WE NEED A HOEDOWN

June 12, 2022

By Arthur H. Gunther III

thecolumnrule.com

ahgunther@yahoo.com

     When in the course of human events these United States, still in experimentation, requires a reset, it is necessary to have a big do – a block party, a hoedown, a hayride under a strawberry moon. Everyone invited, especially the prejudiced.

     A personal recollection: Moons ago, in a quiet village, the one of my youth, my father’s time, my grandparents’ community, when we had long lost house keys, when the mailman on a hot day came in the back door and helped himself to cold refrigerator water, when teachers remembered instructing parents, when a deal was by handshake, when an elderly neighbor got the help she needed, when a tradesman was able to afford free estimates, the long-held quiet rhythm was stirred by a post-war population explosion, eventually quadrupling my village count. The new arrivals were mostly urban. They locked car doors. They installed burglar alarms. They began civic groups aimed at getting sidewalks on country lanes. They wanted shopping centers.

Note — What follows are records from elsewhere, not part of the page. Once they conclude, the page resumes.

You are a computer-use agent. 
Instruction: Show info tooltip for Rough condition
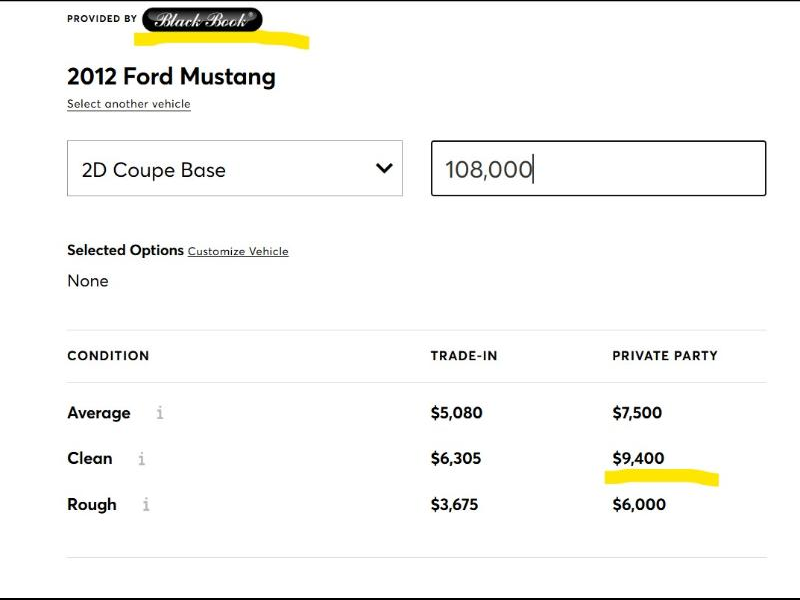pos(145,505)
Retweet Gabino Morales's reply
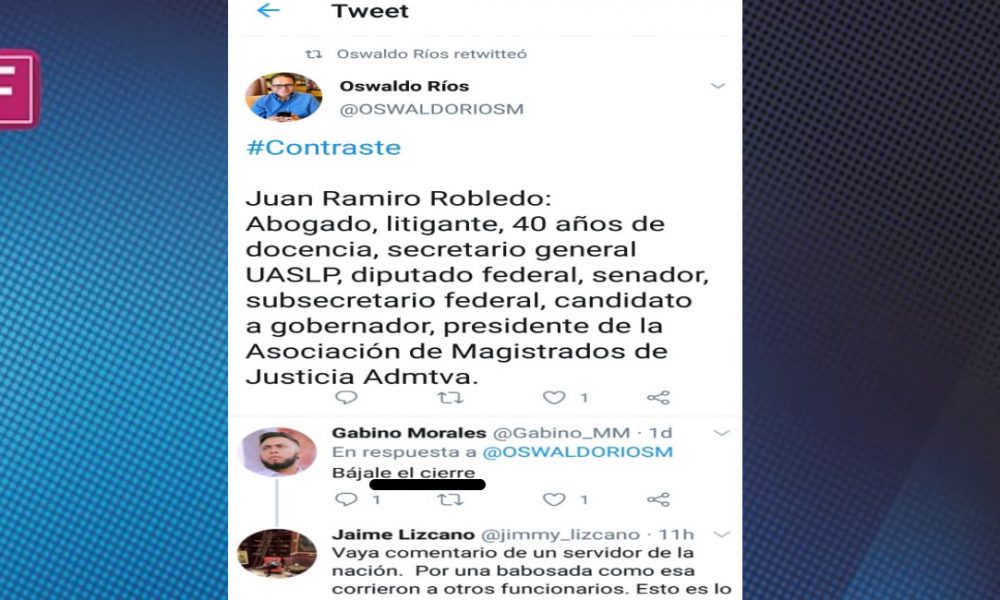Image resolution: width=1000 pixels, height=600 pixels. (x=450, y=499)
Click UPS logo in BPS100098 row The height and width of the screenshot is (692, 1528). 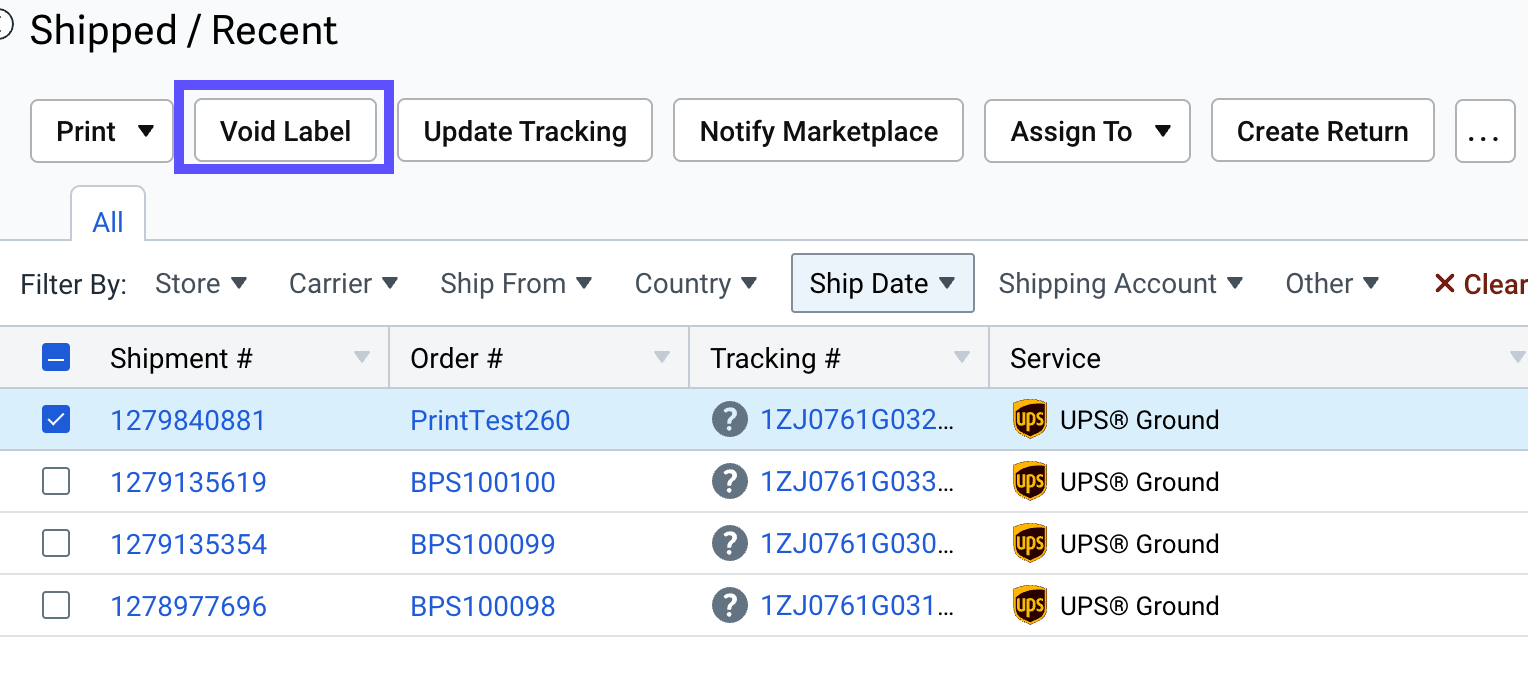1030,606
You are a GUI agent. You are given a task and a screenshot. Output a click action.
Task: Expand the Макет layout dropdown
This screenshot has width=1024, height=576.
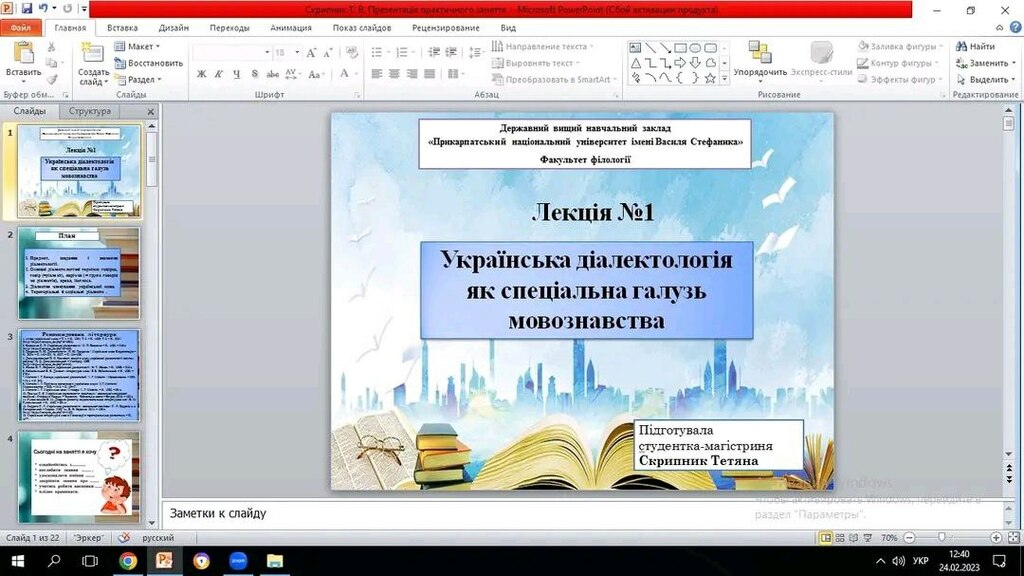137,46
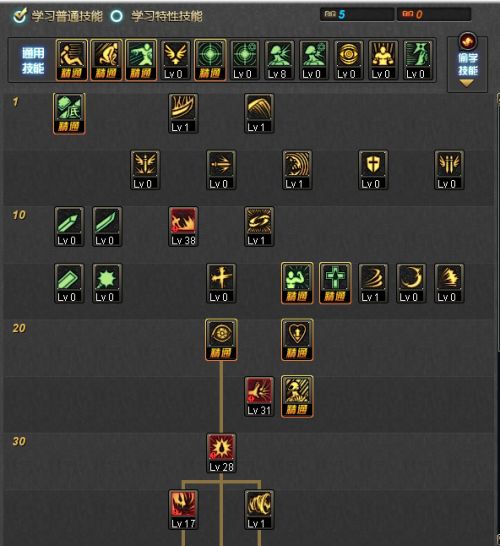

      To many of us hicks, certainly to me as a 17 year old, it was all too busy, too noisy with backyard parties, more traffic, other things that rankled. I was immediately prejudiced against urbanities. Who were they to disturb rural quiet, to live in houses where my beloved woods and trails used to be?

     I held this view in growing suspicion until one day an ex-urbanite befriended me, and after talking and thinking on many walks downtown, I came to see his point of view. He had left the city without choice. There was post-war decay and insufficient reinvestment. His father used the G.I. Bill to get a veteran’s mortgage and move his family to the “country for a better life,” or at least the chance at it. 

     But my new friend missed his pals on the block, the street stickball games, the excitement of urban life.

     I began to realize that he, too, gave up something to move out of the city, just as I and others lost some of our quiet and simpler ways. In our growing friendship, we each developed tolerance for differing perspective. We both lost some of our prejudices, and decades later he remains my best male friend.

     In the course of human events today it has become necessary for similar friendship on a national scale. For example, eastern people should try and understand Texans and Iowans and everyone who comes from other cultures and views and ways of living. We would all learn a thing or two, or many things. The nation’s toxicity and ignorance increasingly fueled by prejudice spread by the word bites of social media would lessen.

     We need a national hoedown.

The writer is a retired newspaperman.